The Tina Arena Rule

On Sunday, Inter Milan beat Sassuolo 7-0 at the San Siro. Sassuolo, down 4-0 at half time, played for most of the second half with ten men.

Argentine Mauro Icardi scored a hat-trick. Osvaldo, on loan to Inter from Southampton (a phrase you probably never thought you’d see), scored a couple. Kovačić and Guarín scored one each.

Inter celebrated after each goal. Surely at some point the shine wears off and putting goals past a hopeless opponent becomes passé? Let’s remember that last season Inter thrashed Sassuolo by the same scoreline.

In our regulated modern society, we need rules. We need guidelines. We need a process. We need best practice.

With that in mind, Thin White Line proposes the Tina Arena Rule.

This was unavoidable in record stores and those newfangled "CD" stores in the mid-1990s.

This was unavoidable in record stores and those newfangled “CD” stores in the mid-1990s.

Australian songstress Tina Area, who sang her way into our hearts as Tiny Tina when she was on Young Talent Time, hit the mother lode in the 1990s with her album Don’t Ask and in particular the single “Chains”.

(Of course, if you grew up in a household where you were only allowed to watch the commercial channel if there was sport on then you would’ve had no bloody idea whatsoever who Tina Arena was until she released “I need your body“.)

The 1995 ARIA Awards were a bloodbath. Arena won four awards: Best Female Artist, Best Pop Release, Song of the Year and Album of the Year. (She was also nominated for Single of the Year – write in if you know the difference between that and Song of the Year – but she lost to Silverchair’s “Tomorrow”.)
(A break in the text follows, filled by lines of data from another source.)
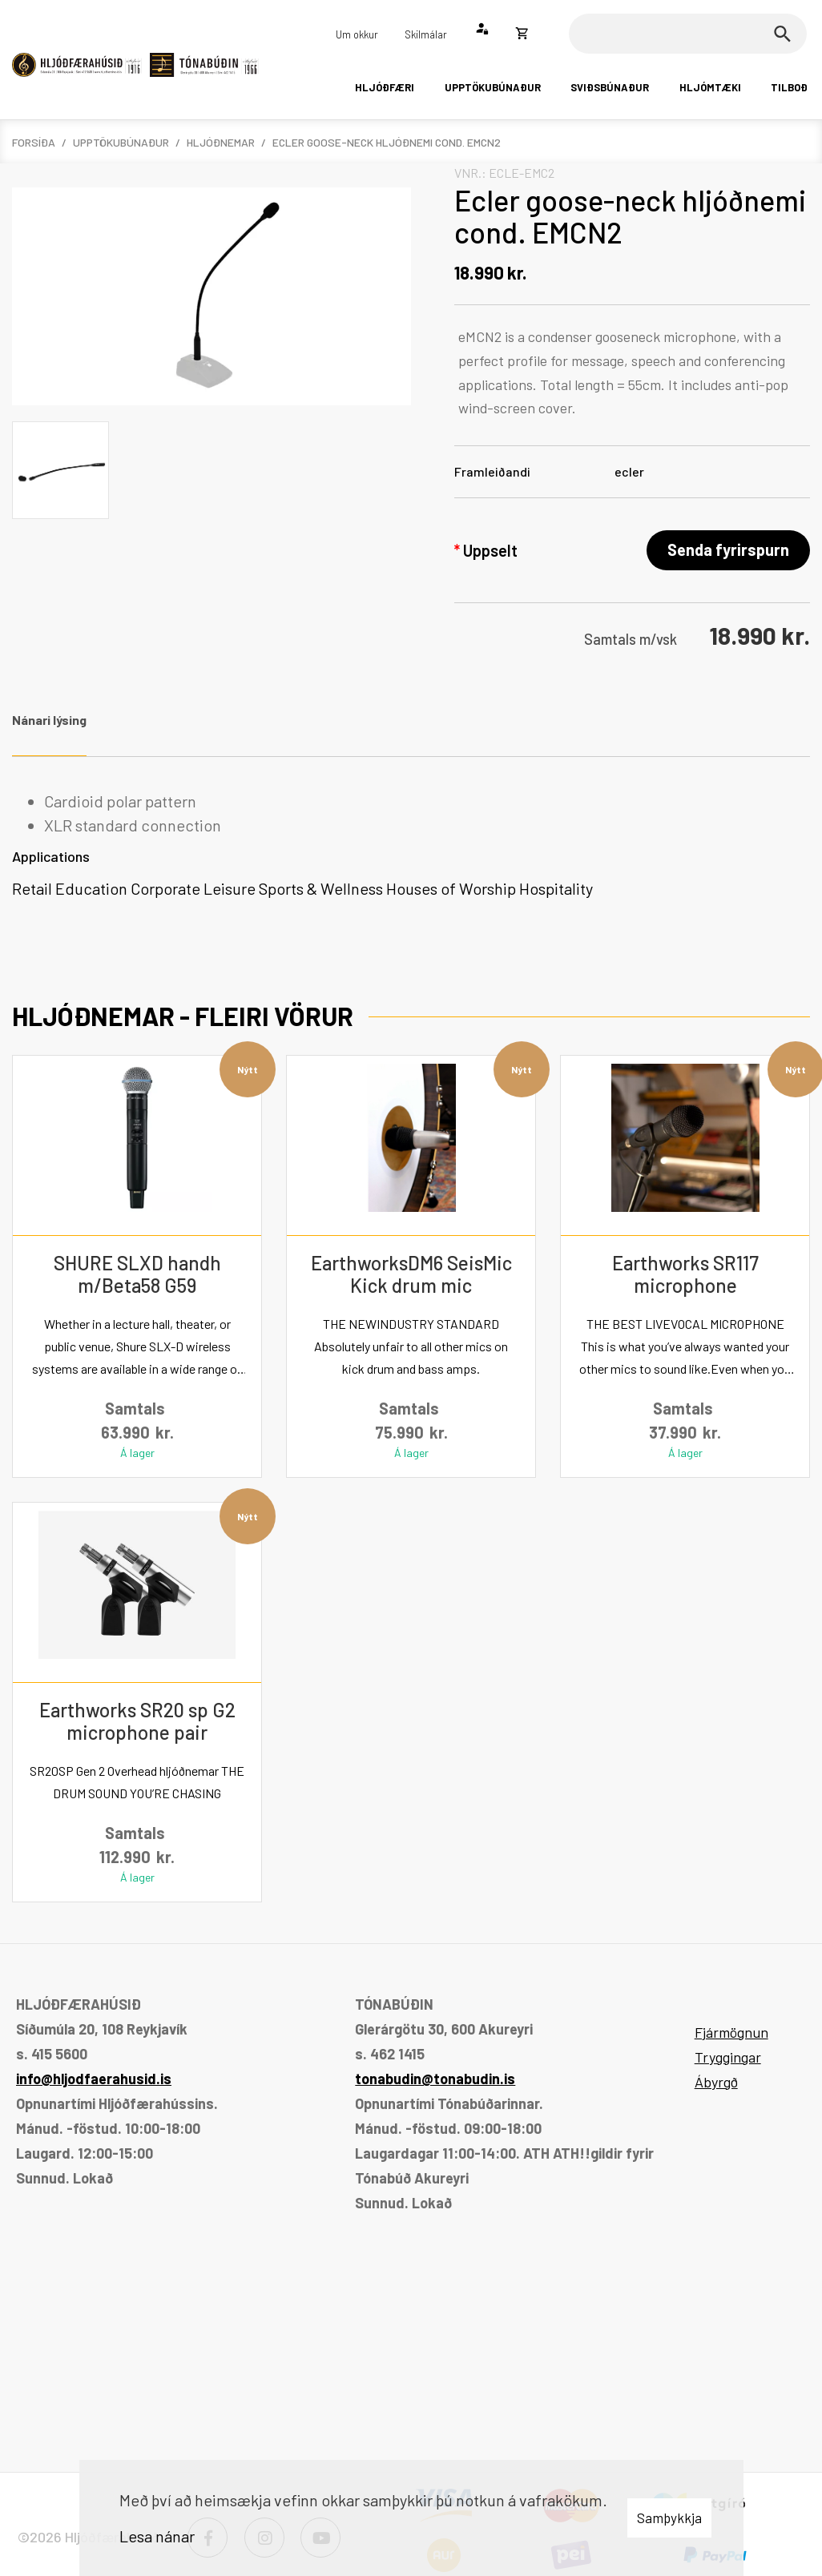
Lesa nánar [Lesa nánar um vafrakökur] (157, 2536)
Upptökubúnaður (121, 142)
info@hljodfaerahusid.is (93, 2078)
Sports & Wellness (321, 888)
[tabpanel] (411, 845)
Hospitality (556, 888)
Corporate (165, 888)
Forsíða (33, 142)
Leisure (229, 888)
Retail (32, 888)
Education (91, 888)
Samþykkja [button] (669, 2518)
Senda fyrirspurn (728, 549)
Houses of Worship (451, 888)
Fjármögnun (731, 2032)
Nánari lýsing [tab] (49, 719)
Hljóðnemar (221, 142)
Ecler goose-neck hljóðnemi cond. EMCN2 (386, 142)
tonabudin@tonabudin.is (435, 2078)
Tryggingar (728, 2057)
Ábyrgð (716, 2082)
“Chains” is a fine pop song. Better, dare we say it, than “The Girlfriend Song” by Tlot Tlot. It was no real surprise when Arena’s single and album won so many awards – a bit like Inter sticking seven past Sassuolo.

Arena was criticised (by Triple J callers at least) for the over-the-top celebrations for the third and fourth awards. Judge for yourself:

Hands up if you watched past the end of the ARIA Awards (featuring a thrilled-to-be-there Janet Jackson – more star power than when the Logies had “Al” from “Home Improvement” at least) to see the bit with Celine Dion showing some love for Tina Arena?

Anyway, celebrating when it’s obvious who the winner will be. Or: The Arena Rule.

There is a time when it is utterly appropriate to celebrate like a mad bastard after scoring your team’s seventh goal – when the scoreline was 6-6 beforehand. But going nuts at 7-0 is like celebrating your fourth ARIA Award with fist pumping. It’s all about the goal difference.

Goal puts your team ahead by one or two goals: Go as mental as you like. The later in the game the more mental the celebration. Beware of potential schadenfreude.

Goal puts your team three goals ahead: A “satisfied” celebration. Job done. Only exception: if you’ve just come on to the field and scored on debut with your first touch, in which case an OMG celebration is appropriate.

Goal puts your team four goals ahead: Absolutely no fist pumping. No pointing. Wave to the supporters. Shake hands with your team mates. No heavy petting.

Goal puts your team 5+ goals ahead: Probably not a good look to climb the chain-link fence to go nuts with the supporters. Choreographed celebrations should be avoided at any time and under all circumstances unless you’re the Colombian national team in which case you can do it whenever you like.

Own goal: the man from the betting syndicate told you not to celebrate.